Esses são os números oficiais, cujos quantitativos são
produtos de atendimentos e denúncias. E o que fazer com a violência revestida
do medo, das ameaças e da insegurança, a violência “sem violência”? Onde está
registrada a violência psicológica, banalizada por uma sociedade sexista e
preconceituosa? Quantas mulheres se calam porque suas aflições não se traduzem
em um sangue ou mutilações? Sua dor mais
doída ninguém vê, a não ser ela mesma.
É preciso pensar nas articulações onde são produzidas essas
violências: múltiplas faces se ocultam e resultam nas feridas provenientes dos
desequilíbrios entre mercado, Estado e sociedade; nas feridas da exclusão
social, da discriminação racial, da falta de acesso aos bens essenciais, da
desigualdade; no modo competitivo e predatório das relações sociais, pautadas
na negação do outro. Cultivar a paz, a igualdade e a liberdade pressupõem, também,
a explicitação do conflito, retirar das feridas as bandagens que as escondem, colocá-las
expostas, inclinar-se sobre elas, conhecê-las, buscar meios de saná-las, não
acostumar-se às violências institucionalizadas nas escolas, nas prisões, nas
famílias.
Nos serviços de saúde, muitas histórias de violência
continuam ignoradas nas filas de atendimento, caladas nos corredores e
silenciadas nos consultórios por mãos que apalpam, examinam, tateiam e invadem
corpos à procura de sinais físicos que justifiquem as dores, submetendo quem
sofre a maior sofrimento.
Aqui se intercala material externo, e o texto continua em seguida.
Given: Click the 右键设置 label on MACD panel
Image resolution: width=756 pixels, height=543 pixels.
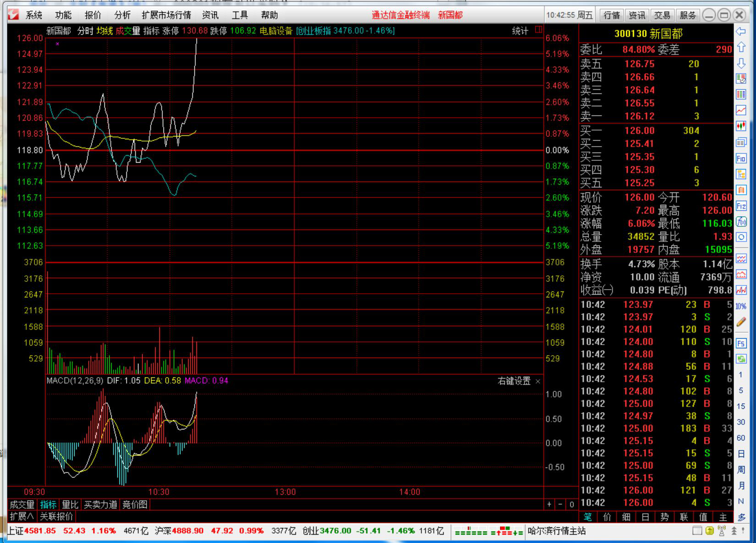Looking at the screenshot, I should tap(514, 381).
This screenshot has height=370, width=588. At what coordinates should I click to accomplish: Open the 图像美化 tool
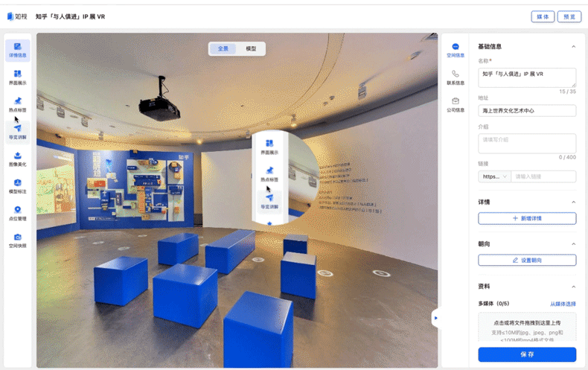17,159
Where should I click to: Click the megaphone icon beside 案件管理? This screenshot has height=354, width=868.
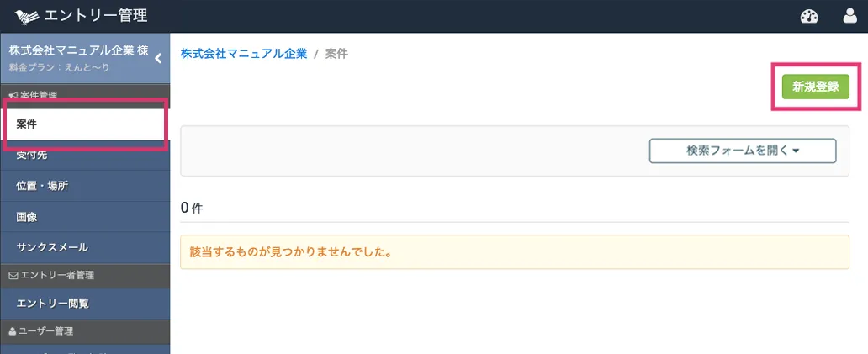click(12, 93)
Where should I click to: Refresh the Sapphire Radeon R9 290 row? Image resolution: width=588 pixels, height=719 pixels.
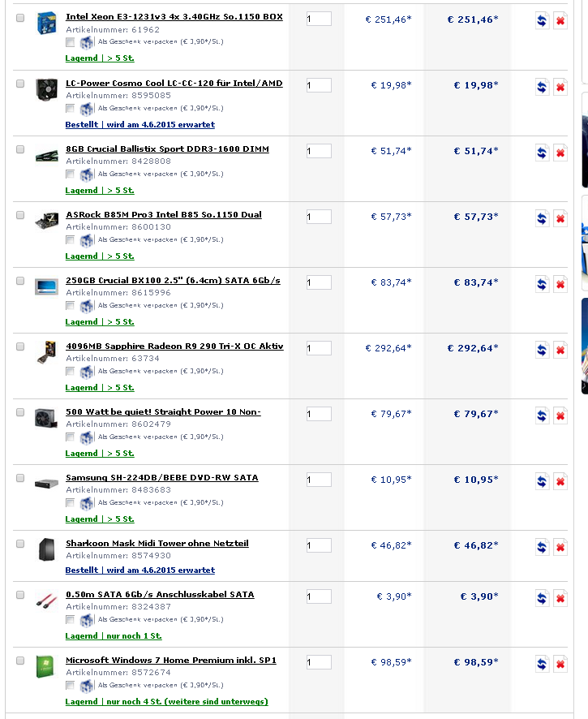tap(542, 350)
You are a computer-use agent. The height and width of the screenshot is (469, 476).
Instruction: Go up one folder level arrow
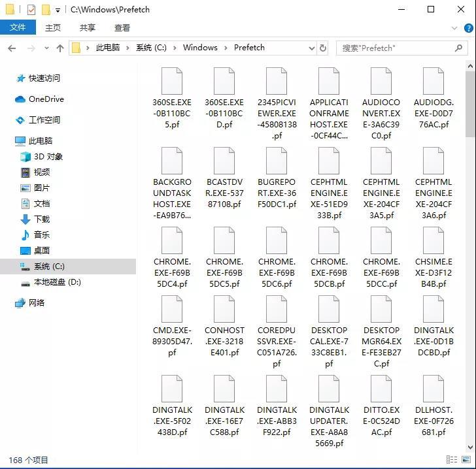point(60,48)
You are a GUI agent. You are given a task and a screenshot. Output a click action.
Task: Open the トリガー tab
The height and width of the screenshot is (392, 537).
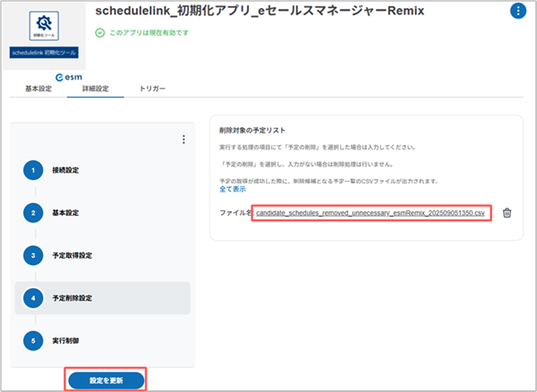pos(152,89)
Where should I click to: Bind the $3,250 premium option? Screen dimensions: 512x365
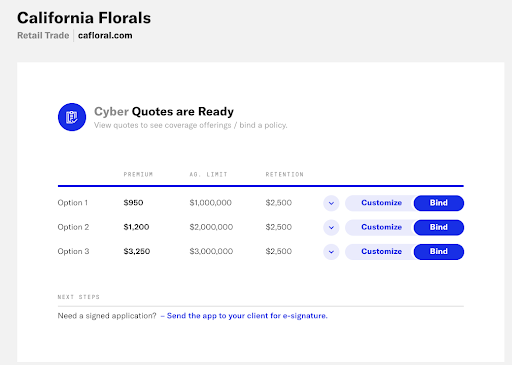(x=439, y=252)
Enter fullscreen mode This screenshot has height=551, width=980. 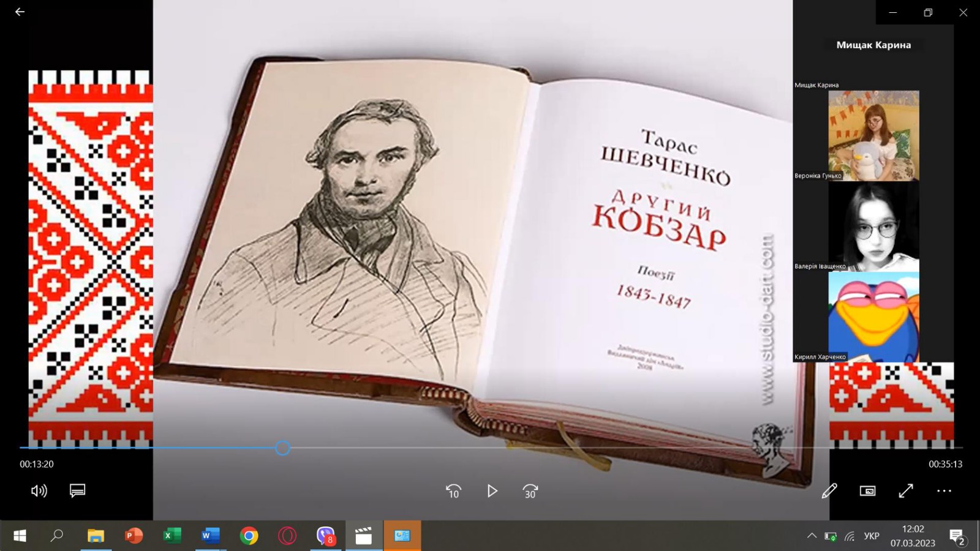click(x=906, y=491)
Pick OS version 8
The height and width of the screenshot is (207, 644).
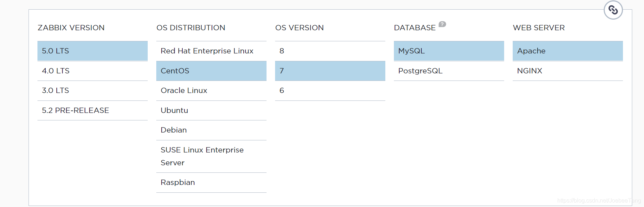pos(330,51)
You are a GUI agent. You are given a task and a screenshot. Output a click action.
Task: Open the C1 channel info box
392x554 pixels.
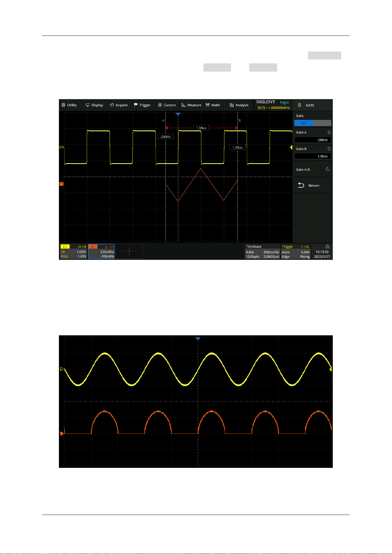[73, 251]
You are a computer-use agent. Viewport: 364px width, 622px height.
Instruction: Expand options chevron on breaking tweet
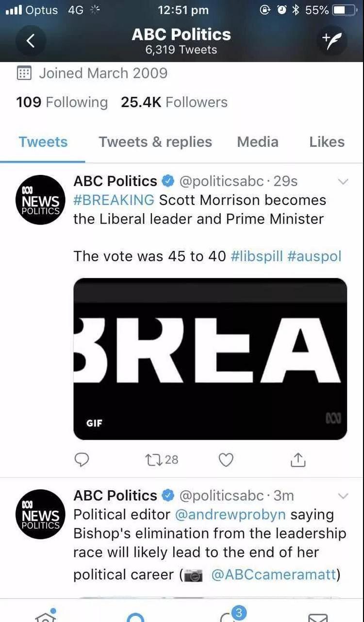point(343,182)
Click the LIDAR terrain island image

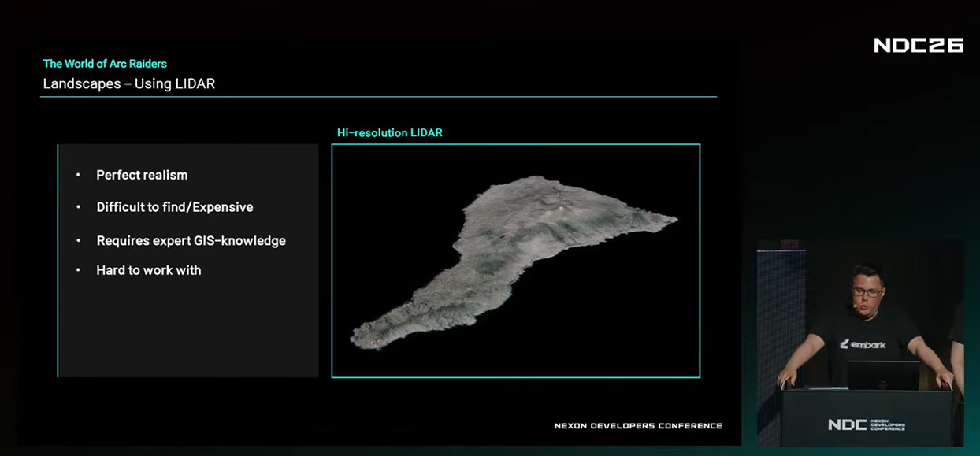pos(514,260)
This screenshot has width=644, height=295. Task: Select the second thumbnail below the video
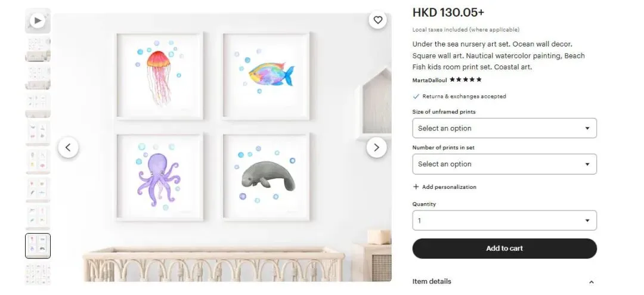click(38, 77)
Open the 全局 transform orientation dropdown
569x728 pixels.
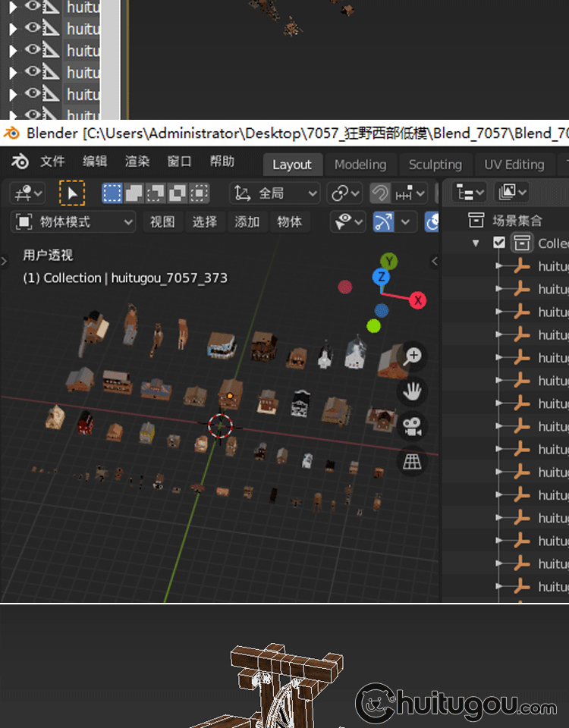275,193
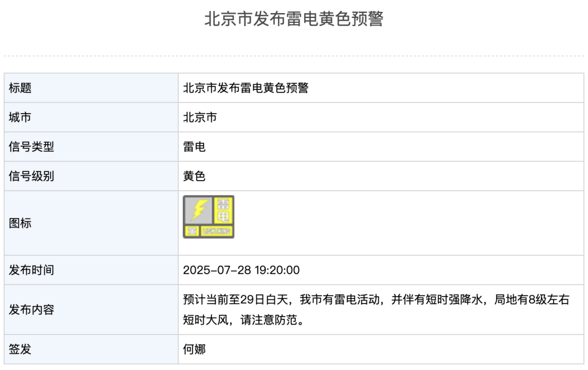Click the title value 北京市发布雷电黄色预警 in table
588x370 pixels.
click(x=246, y=88)
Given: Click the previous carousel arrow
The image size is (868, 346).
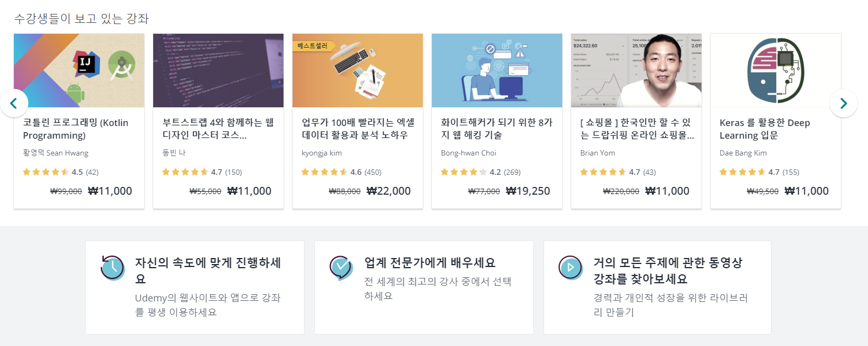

Causas que não são abraçadas, violências que são
reproduzidas.
*O
novo companheiro levou-a para ver o mar e esse foi “o melhor presente que ganhou
nessa vida”.
Seus olhos cerraram para as marcas do corpo e se abriram para a imensidão de
azuis que fundiam céu e mar. Céu azul fixo, seguro, imóvel; mar azul movimento
se despejando em espumas brancas aos seus pés, fazendo promessas e beijando-lhe
as feridas que se abriam uma a uma, ávidas por serem tocadas.
Observou
a suavidade com a qual o mar ocupava-se em apagar as marcas do seu corpo na
areia. Ocorreu-lhe que, talvez, ele pudesse eliminar outras marcas; não aquelas
que estavam à mostra, mas as mais doídas, as de dentro, das entranhas, do
ventre seco judiado feito o chão rachado do sertão; ventre desassossegado
revirando-se em conflitos por ter negado abrigo aos dois que morreram, antes que
tivessem a chance de vingar. Escolhera não mais gerar filhos sob a dor.
Contudo, ela sabia que, as escolhas, mesmo as certas, podem causar dor.